Our first sign of a different culture came at the baggage claim, where the suitcases were neatly stacked side by side like slices of wonder bread, a distinct change from the typical goulash of bags at every other airport I’ve been to. The second sign came in the restroom, with a menu of buttons promising “cleansing”, “drying”, and even “privacy”, which a note explained would initiate a series of recorded flushing sounds designed to cover other, more embarrassing sounds. America – where your grade school buddies congratulate you from the next stall if you’re able to make the restroom uninhabitable – this is not.
—- next day —-
A recurring add on the subway screens shows a row of excited commuters, each jostling elbows with the others as they tap away at games on their phones. Then, a reset, and a woman calmly reading a Kindle, each page-changing tap smooth and serene. An American would see the message as “books are boring”, but here the serene is the obviously-positive alternative to the immature video-gaming commuters.

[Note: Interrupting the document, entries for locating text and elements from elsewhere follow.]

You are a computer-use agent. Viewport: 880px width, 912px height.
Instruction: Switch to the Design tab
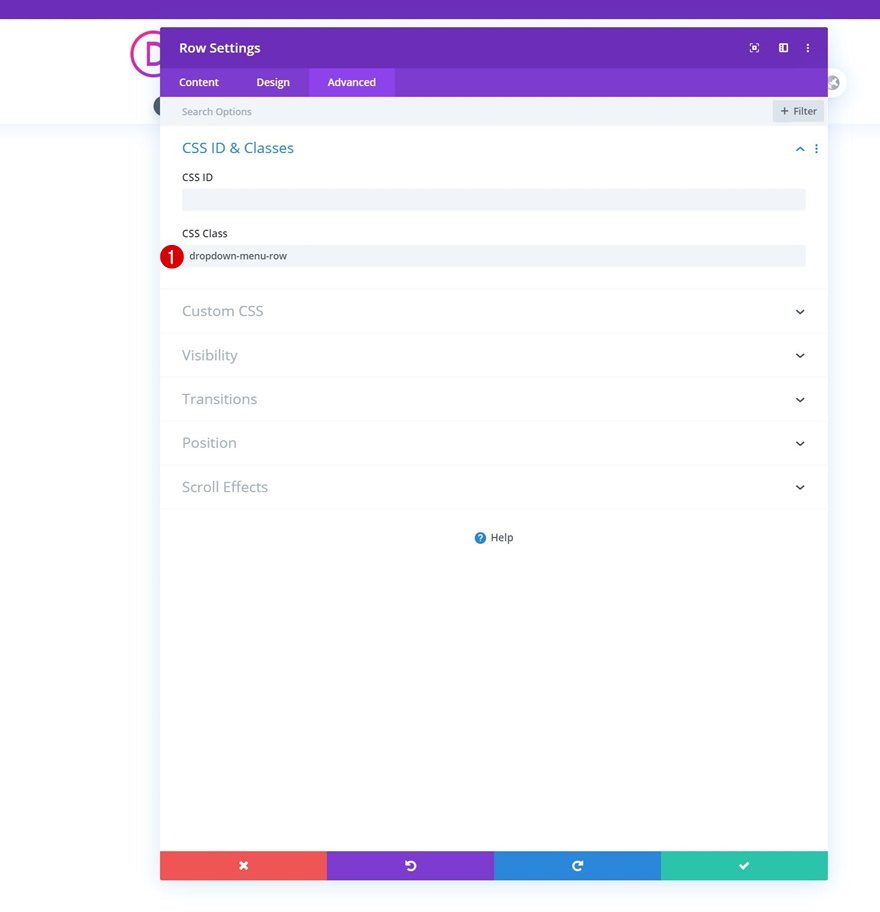pos(272,82)
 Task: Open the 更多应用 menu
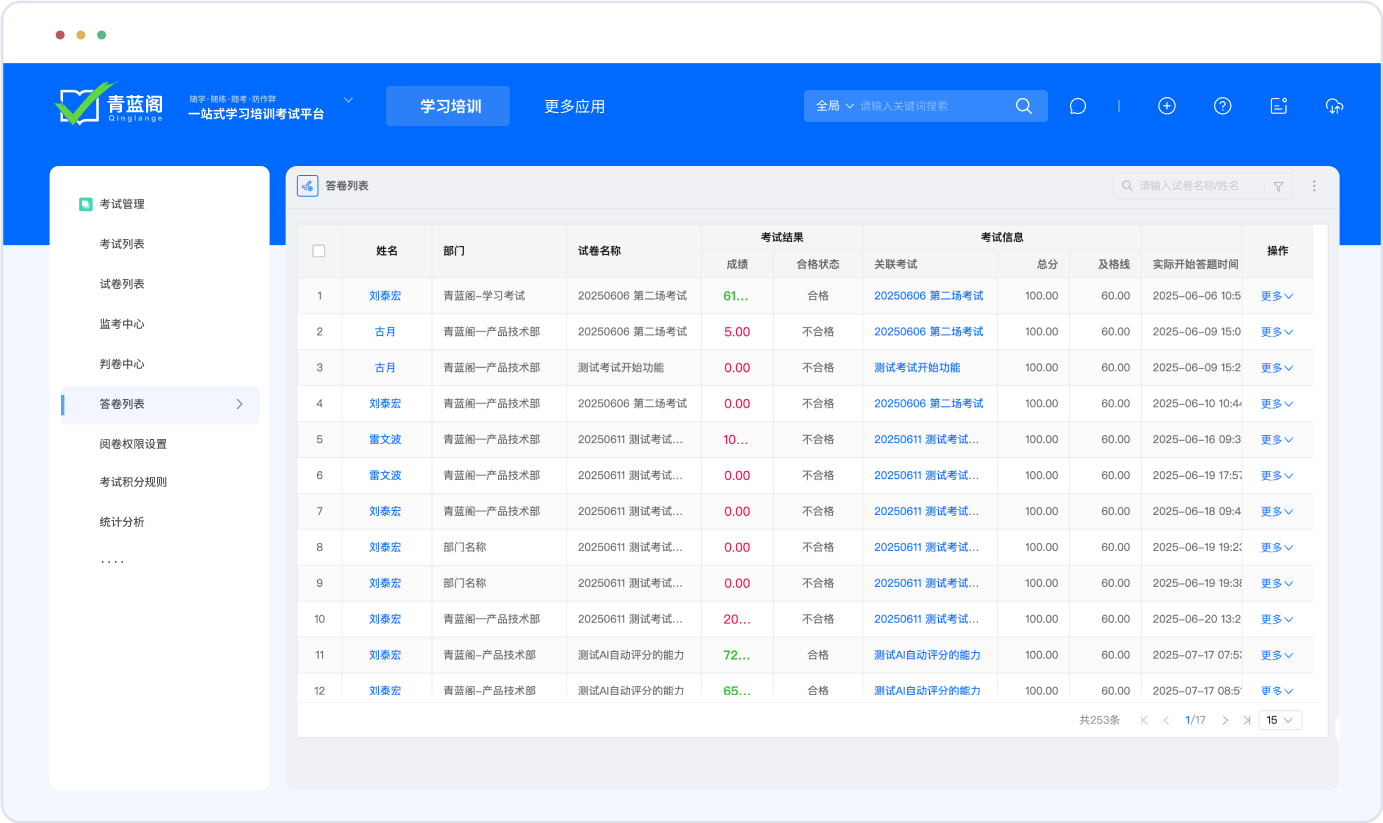tap(574, 106)
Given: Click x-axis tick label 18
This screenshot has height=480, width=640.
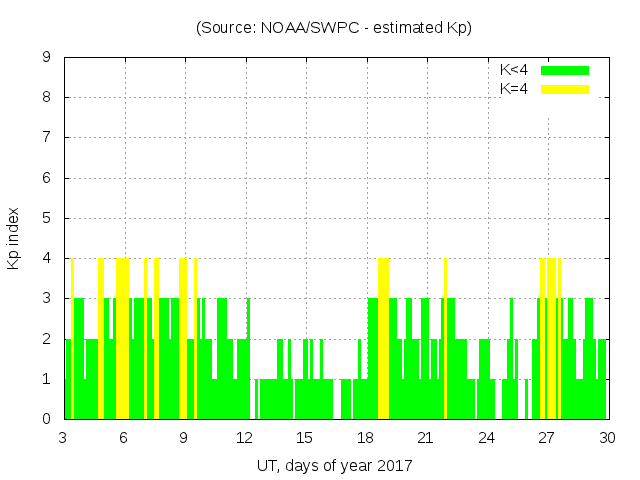Looking at the screenshot, I should [x=365, y=438].
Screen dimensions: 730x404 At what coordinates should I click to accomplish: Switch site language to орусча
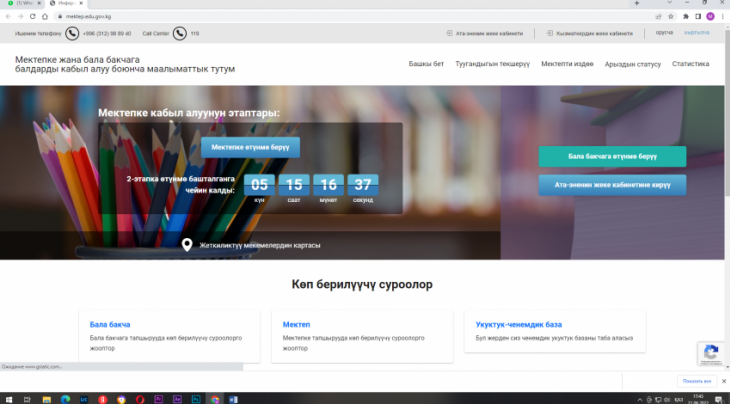tap(664, 33)
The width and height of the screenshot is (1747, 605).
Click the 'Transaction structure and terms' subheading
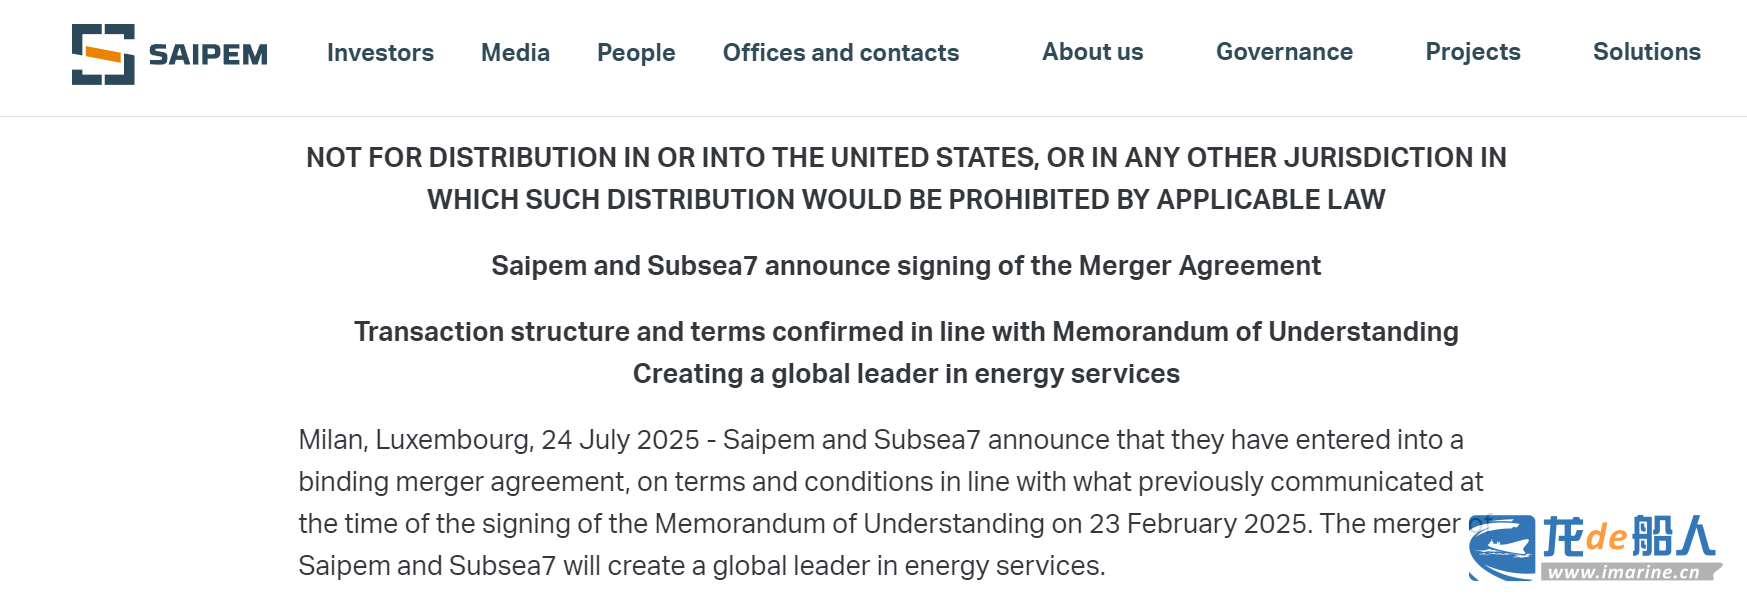pos(906,332)
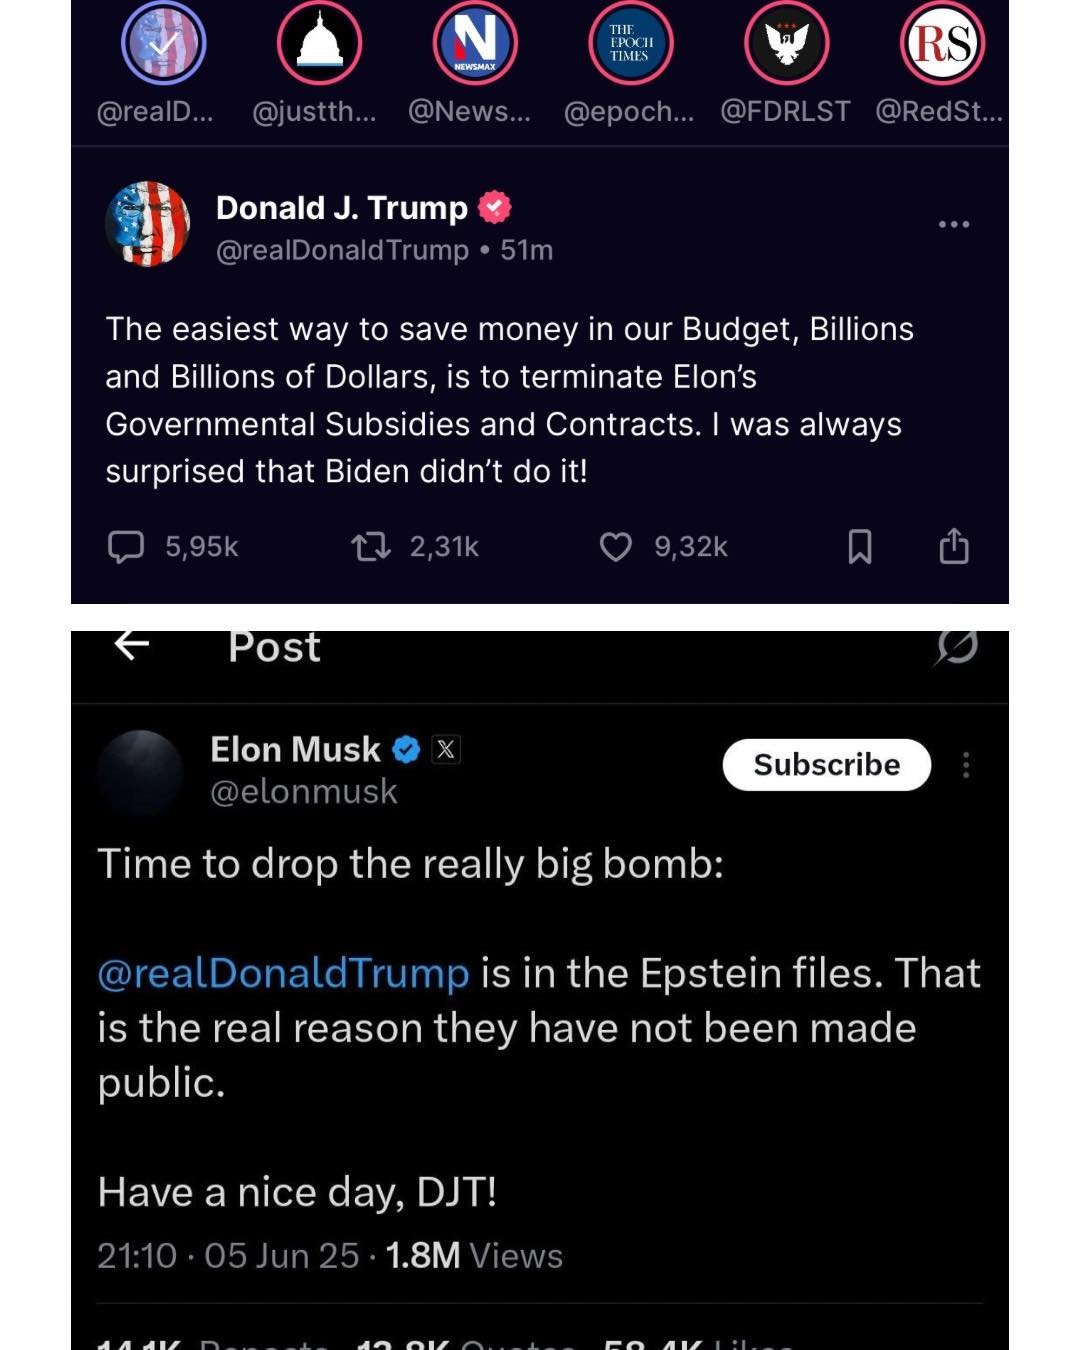Open vertical dots menu on Elon's post

coord(966,765)
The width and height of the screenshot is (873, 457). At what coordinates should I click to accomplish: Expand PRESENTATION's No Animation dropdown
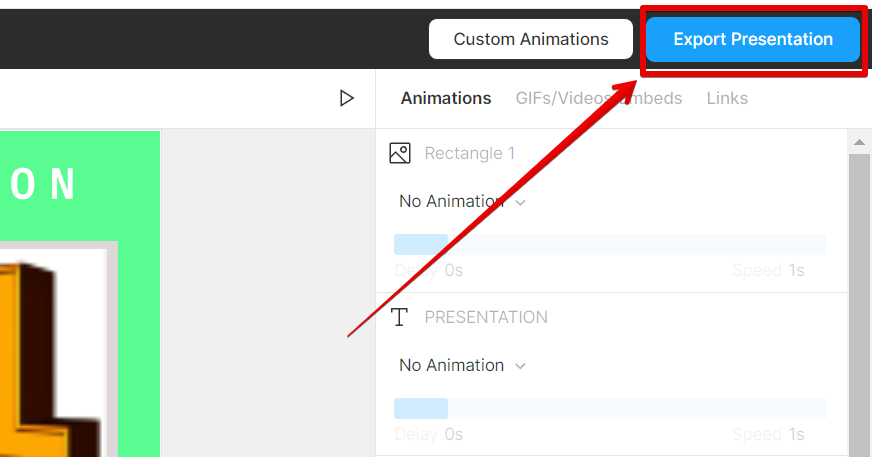click(462, 366)
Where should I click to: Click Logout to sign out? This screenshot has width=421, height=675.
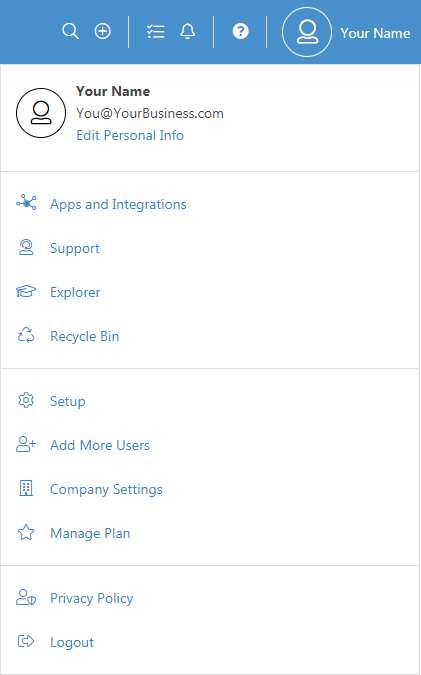point(72,642)
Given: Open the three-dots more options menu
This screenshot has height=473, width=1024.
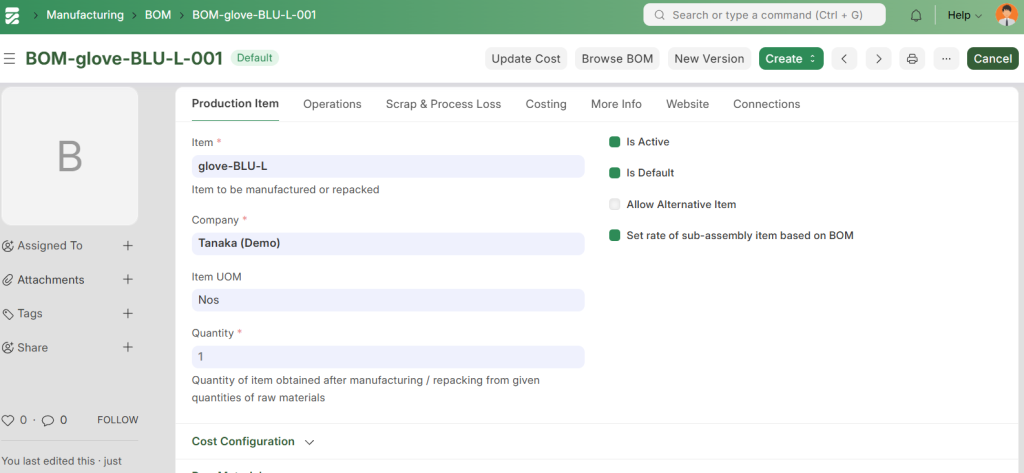Looking at the screenshot, I should click(x=945, y=59).
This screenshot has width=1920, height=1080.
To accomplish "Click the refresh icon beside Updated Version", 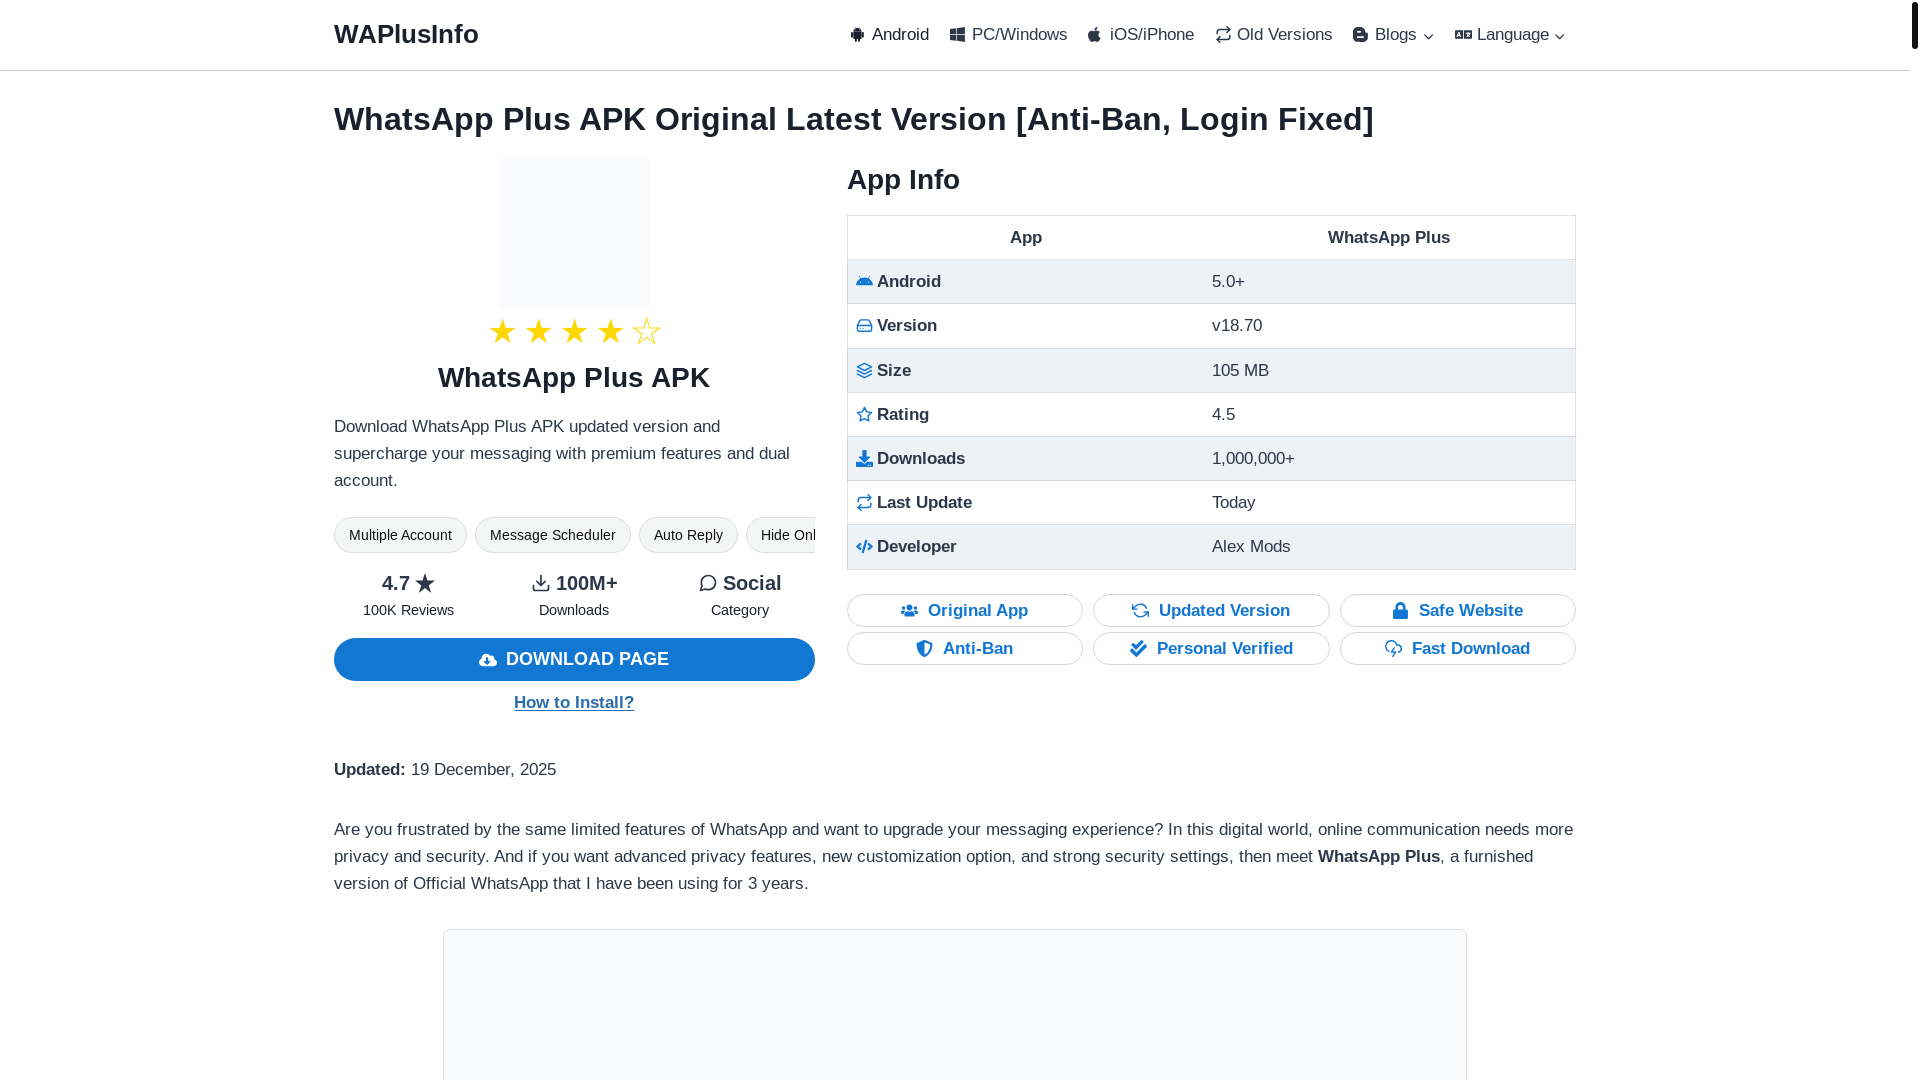I will point(1140,611).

The streets this morning were so quiet we could hear the nearby crows greeting the day.
A few cars passed, and a few bicycles, and a few pedestrians. All were whisper quiet, even the delivery van, which hummed softly on an electric motor.
The subway where I write has only the sounds of station announcements and the wheels on the track beneath us. We arrive as if in a population struck mute. I begin to understand both the peace and loneliness of Tokyo.